Si on se place du côté de la Grèce, de l’Irlande, ou du Portugal, asphyxiés par des mesures d’austérité infâmes, contrepartie infecte à une aide aux créanciers de ces pays qui ne dit pas son nom, c’est ajouter la blessure à l’injure.
Cela n’a pas fait un pli. L’Irlande vient d’annoncer à son tour qu’elle entendait obtenir une renégociation des mesures qui lui ont été imposées par l’Europe. Du côté de la Grèce, cette annonce est une gifle pour les partis pro-austérité, militants d’une application servile de mesures horribles dont la presse grecque reconnaît aujourd’hui à demi-mots qu’elles ont été pour une bonne part suggérées par le patronat grec, et qu’elles ne figuraient pas dans les exigences de la très détestée Troïka.
Si on se place maintenant du côté de l’Allemagne, ces gros titres vont susciter – certes pour d’autres raisons, plus égoïstes celles-là – des réactions tout aussi furieuses, tout aussi furibardes.

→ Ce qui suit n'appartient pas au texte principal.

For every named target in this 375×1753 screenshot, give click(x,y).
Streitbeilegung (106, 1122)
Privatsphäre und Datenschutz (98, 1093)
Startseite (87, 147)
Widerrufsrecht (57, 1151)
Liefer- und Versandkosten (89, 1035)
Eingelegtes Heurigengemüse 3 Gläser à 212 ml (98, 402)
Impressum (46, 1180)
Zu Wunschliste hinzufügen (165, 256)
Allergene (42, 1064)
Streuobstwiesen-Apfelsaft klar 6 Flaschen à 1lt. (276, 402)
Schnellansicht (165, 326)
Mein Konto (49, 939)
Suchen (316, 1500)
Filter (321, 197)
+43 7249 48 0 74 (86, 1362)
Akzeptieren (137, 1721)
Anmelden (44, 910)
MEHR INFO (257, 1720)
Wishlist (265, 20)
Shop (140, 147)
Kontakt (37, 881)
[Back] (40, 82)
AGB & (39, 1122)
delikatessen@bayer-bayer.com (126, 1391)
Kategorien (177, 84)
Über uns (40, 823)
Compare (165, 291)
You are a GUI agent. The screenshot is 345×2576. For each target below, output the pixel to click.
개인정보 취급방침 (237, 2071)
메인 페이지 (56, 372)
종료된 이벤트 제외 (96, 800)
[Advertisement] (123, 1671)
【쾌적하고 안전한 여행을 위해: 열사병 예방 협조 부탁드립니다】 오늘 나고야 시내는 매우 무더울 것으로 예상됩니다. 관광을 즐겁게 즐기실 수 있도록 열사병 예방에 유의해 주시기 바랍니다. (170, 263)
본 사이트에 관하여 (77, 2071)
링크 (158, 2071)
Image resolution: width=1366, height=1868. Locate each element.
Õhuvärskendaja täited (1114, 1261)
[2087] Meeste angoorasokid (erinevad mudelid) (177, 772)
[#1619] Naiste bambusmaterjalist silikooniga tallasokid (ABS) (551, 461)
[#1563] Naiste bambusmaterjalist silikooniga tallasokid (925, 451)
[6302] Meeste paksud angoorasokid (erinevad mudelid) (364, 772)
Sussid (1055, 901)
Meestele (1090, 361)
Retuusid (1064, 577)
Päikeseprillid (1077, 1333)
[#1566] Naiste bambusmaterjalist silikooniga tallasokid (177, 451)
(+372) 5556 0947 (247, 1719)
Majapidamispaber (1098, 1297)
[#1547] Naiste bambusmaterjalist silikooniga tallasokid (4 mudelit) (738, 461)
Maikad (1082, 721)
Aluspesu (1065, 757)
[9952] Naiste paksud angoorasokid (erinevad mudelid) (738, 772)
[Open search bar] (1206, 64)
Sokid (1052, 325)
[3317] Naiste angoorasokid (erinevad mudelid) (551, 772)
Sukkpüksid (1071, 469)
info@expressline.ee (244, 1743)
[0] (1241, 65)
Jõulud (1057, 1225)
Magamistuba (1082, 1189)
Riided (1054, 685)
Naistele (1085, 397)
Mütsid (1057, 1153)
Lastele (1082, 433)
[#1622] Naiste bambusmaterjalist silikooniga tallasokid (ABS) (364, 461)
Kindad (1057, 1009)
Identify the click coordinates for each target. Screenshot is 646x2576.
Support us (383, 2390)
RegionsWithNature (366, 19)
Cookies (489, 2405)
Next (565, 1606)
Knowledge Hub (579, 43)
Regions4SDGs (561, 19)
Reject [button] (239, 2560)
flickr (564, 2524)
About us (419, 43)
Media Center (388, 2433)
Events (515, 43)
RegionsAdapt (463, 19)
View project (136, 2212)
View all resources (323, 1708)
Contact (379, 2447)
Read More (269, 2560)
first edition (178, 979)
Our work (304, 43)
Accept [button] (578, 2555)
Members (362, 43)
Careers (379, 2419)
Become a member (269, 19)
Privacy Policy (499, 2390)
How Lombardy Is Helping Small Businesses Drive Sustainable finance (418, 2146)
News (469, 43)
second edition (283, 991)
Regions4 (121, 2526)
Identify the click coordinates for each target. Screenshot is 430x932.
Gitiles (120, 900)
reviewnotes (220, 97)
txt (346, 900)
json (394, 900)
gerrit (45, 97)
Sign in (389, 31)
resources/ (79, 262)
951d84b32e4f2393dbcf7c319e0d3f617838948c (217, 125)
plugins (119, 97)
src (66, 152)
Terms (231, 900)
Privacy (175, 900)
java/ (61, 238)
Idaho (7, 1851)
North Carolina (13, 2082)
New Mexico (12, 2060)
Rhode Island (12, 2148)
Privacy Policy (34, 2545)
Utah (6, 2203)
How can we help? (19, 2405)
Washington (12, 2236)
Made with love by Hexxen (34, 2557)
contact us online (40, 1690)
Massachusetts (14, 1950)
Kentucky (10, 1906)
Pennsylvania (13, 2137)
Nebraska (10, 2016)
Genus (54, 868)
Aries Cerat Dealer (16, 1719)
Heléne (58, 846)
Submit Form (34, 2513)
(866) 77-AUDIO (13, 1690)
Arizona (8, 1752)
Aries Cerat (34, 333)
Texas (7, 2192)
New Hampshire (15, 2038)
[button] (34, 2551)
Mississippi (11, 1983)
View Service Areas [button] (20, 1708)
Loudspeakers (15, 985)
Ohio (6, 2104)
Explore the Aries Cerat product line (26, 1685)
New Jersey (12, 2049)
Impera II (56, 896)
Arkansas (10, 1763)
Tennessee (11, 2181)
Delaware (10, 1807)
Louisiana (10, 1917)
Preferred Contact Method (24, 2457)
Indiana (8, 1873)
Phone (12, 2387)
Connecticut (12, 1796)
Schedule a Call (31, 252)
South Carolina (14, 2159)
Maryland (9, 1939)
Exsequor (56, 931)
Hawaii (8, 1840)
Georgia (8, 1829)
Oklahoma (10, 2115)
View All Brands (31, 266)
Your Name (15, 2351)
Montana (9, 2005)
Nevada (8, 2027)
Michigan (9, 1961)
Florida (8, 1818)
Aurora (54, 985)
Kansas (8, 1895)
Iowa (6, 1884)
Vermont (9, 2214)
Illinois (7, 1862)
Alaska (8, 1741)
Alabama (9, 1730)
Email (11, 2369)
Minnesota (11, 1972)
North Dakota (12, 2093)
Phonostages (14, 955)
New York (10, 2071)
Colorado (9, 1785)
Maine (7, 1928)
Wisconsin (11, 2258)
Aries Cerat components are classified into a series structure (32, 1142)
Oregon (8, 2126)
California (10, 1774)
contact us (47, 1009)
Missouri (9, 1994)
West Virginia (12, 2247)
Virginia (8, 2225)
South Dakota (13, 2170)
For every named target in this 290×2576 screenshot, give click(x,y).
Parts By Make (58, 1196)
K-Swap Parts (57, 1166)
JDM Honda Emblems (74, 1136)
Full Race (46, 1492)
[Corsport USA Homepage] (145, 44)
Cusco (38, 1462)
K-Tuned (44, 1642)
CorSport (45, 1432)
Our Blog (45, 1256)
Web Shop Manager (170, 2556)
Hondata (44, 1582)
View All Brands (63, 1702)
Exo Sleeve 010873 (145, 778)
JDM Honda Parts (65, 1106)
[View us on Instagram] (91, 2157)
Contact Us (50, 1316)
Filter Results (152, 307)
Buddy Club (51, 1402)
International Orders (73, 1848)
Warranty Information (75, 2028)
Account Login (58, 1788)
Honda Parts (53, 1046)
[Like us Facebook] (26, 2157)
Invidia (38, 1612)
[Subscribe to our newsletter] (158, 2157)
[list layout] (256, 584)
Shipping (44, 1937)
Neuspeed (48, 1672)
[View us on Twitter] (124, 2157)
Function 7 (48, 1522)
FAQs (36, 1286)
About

L’annonce de la signature d’un chèque en blanc aux caisses d’épargne espagnoles, aux ordres d’une classe politique férocement corrompue – les dirigeants des régions espagnoles avaient obtenu les pleins pouvoirs au sein des conseils d’administration de ces caisses d’épargne et évincé méthodiquement et systématiquement toute forme de contre-pouvoir – qui était de mèche avec les promoteurs immobiliers, est une injure au bon sens, et à toutes les règles de vie en communauté.
Tout cela, ce sont les réactions si pas toutes légitimes, au moins attendues, que susciteront les gros titres. Et maintenant, le dessous des cartes.
Pour commencer, d’aucuns ne manqueront pas de se demander d’où proviendra cet argent. C’est bien simple, il sortira des poches des contribuables français, allemands, luxembourgeois,… Avant de sortir exclusivement des poches des contribuables allemands une fois que la France aura été sortie du jeu à son tour, mais n’allons pas si vite en besogne. Le Fonds Européen de Stabilité Financière qui versera cet aide est en effet directement financé par les contribuables des pays d’Europe jugés encore solvables.
Ensuite, cette aide illimitée et inconditionnelle ne l’est pas autant qu’il pourrait y paraître au premier abord. En effet, si cette aide sera versée au fonds espagnol dédié au secours des banques, géré par le gouvernement Rajoy, elle le sera sous forme de prêts qui seront garantis par le gouvernement espagnol, et ces prêts seront comptabilisés comme de la dette publique espagnole, et grossiront d’autant la dette officielle du pays. Autrement dit, plus les banques espagnoles réclameront d’aide, et plus la solvabilité de leur gouvernement, déjà durement entamée, se dégradera à mesure.
Pire, le remboursement de ces aides sera prioritaire sur le remboursement du reste de la dette officielle du pays. Conséquence évidente, immédiate, la dette officielle de l’Espagne vaudra donc beaucoup moins que ce qu’elle vaut aujourd’hui, et qu’elle aurait valu si cette aide avait été directement versée au gouvernement espagnol, pour qu’il la reverse ensuite à ses banques en difficulté. Ces deux effets combinés compliqueront d’autant l’accès de Madrid aux marchés financiers. En fait, ils viennent de le lui fermer définitivement. De nouvelles mesures poétiquement appelées d’austérité sont donc à prévoir, et elles seront plus dures que jamais (ce qui, certes, n’arrangera pas la situation du pays, déjà englué dans un désastre économique majeur).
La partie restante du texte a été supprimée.